Rok 2001, wtedy poszliśmy trollować Samoobronę w ich biurze obok Hotelu Forum. Wyszliśmy z krawatami otrzymanymi z rąk samego przewodniczącego. To były czasy.
Wartość tej książki leży głównie w tym, jak przedstawia turbulencje spotykające rząd PiS w koalicyjnym mariażu z Samoobroną w latach 2005-2007. Poza tym aspektem: ciężko oczekiwać obiektywności, kiedy autor był bezpośrednio zamieszany w opisywane sytuacje. Zdaje się, że od powodów niezadowolenia społeczeństwa, źródeł Samoobrony i resentymentu, który ją napędzał, bardziej przejmują go braki w edukacji posłów i ich ludowość, nieprzystającą do wykształconych elit sejmowych.
Przerażające, nieetyczne i po ludzku idiotyczne mechanizmy funkcjonowania władzy w Polsce. Gdyby tylko dało się zamknąć książkę z myślą, że to przeszłość...
Śmiesznosmutne. O niektórych z opisanych wybryków politycznej natury zdążyłem już zapomnieć, inne do tej pory przyprawiają mnie o dreszcz obrzydzenia. Najbardziej odrzuca fakt, że niektóre figury, które dopuściły tę patologię do władzy do tej pory rozdają karty w polskiej polityce. "Lepperiada" to świetny dokument pewnego okresu - warto przeczytać i sobie przypomnieć, kogo już dawno należało odstawić na bocznicę.

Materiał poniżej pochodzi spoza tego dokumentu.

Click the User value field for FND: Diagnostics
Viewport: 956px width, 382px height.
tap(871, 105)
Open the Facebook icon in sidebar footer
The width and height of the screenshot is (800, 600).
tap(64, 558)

Przygnębiający, ale BARDZO DOBRY reportaż. Zresztą, po Marcinie Kąckim nie spodziewałam się niczego innego.
O Samoobronie, kulisach jej powstania, gnojówce na ulicach i ogólnopolskich blokadach.
O epoce Andrzeja Leppera, który próbował obalić establishment, ale wyszło mu tak, jak i Kukizowi, i o Leppera dramatycznym, choć bardzo zasłużonym upadku.
O partii, w której większość członków była albo skazana za przestępstwo, albo ogromnie zadłużona, albo skorumpowana do zarzygania. Najczęściej wszystko naraz.
O naszej polskiej „seksaferze”, choć nazwijmy to po imieniu - o gwałtach, molestowaniu, wykorzystywaniu seksualnym i nie tylko.
Byłam przy tym, żyłam wśród ciągłych skandali Samoobrony i matactw jej członków i członkiń. Byłam, żyłam, ale miałam dużo ważniejsze w tamtym czasie sprawy, jak to bywa gdy się ma naście lub tylko ciut więcej lat. Dlatego czytając ten reportaż, świetnie sobie ułożyłam wyrwane z kontekstu do tej pory wydarzenia, hasła i awanturki.
Dobrze napisany reportaż polityczny. Niezbyt długi, ale bogaty w treści. Książka ta to podsumowanie epoki Andrzeja Leppera i Samoobrony, jego historia i bolesny, tragiczny upadek. Nie przeczytamy tam nic odkrywczego, nie ma żadnych nowych faktów, nie ma co się spodziewać świeżych rewelacji, jednak warto przeczytać tę pozycję choćby po to, aby przez jej pryzmat ocenić aktualną „elitę” przy władzy. Można tu znaleźć wiele analogii do dzisiejszej sytuacji politycznej. Książka pokazuje jak wyglądała i nadal wygląda wielka polityka i zdobywanie ważnych stanowisk w państwie. Co ciekawe, sam Andrzej Lepper wieszczył w 2001 roku, że na sali sejmowej Wersalu już nie będzie...
Książka stosunkowo krótka. Zaczyna się ciekawie opowiadaniem o początkach Leppera na barykadach w latach 90., ale od połowy to długa litania grzechów członków Samoobrony i lekko pogłębiony wątek seksafery.
Lepperiada bawi do łez. Łez wstydu, beznadziejności, śmiechu, smutku, zdenerwowania i bezsilności. Samoobrona to Lepper, polityka to bagno a Polska to cyrk. Książka to same suche fakty. Te z kolei są na tyle absurdalne, że chyba żaden komik nie byłby w stanie sam ich wymyślić. Pozycja obowiązkowa!
Przewrotnie smutna opowieść o właściwie wyprodukowanym przez specjalistów od wizerunku liderze mającym obalić establishment, ale później samemu stającym się najbardziej patologiczną częścią tego samego establishmentu.
Niesamowity reportaż o Samoobronie, przyczynach jej powstania oraz pokazująca zmiany zachodzące w środku tego ugrupowania, jak i w samym Andrzeju Lepperze.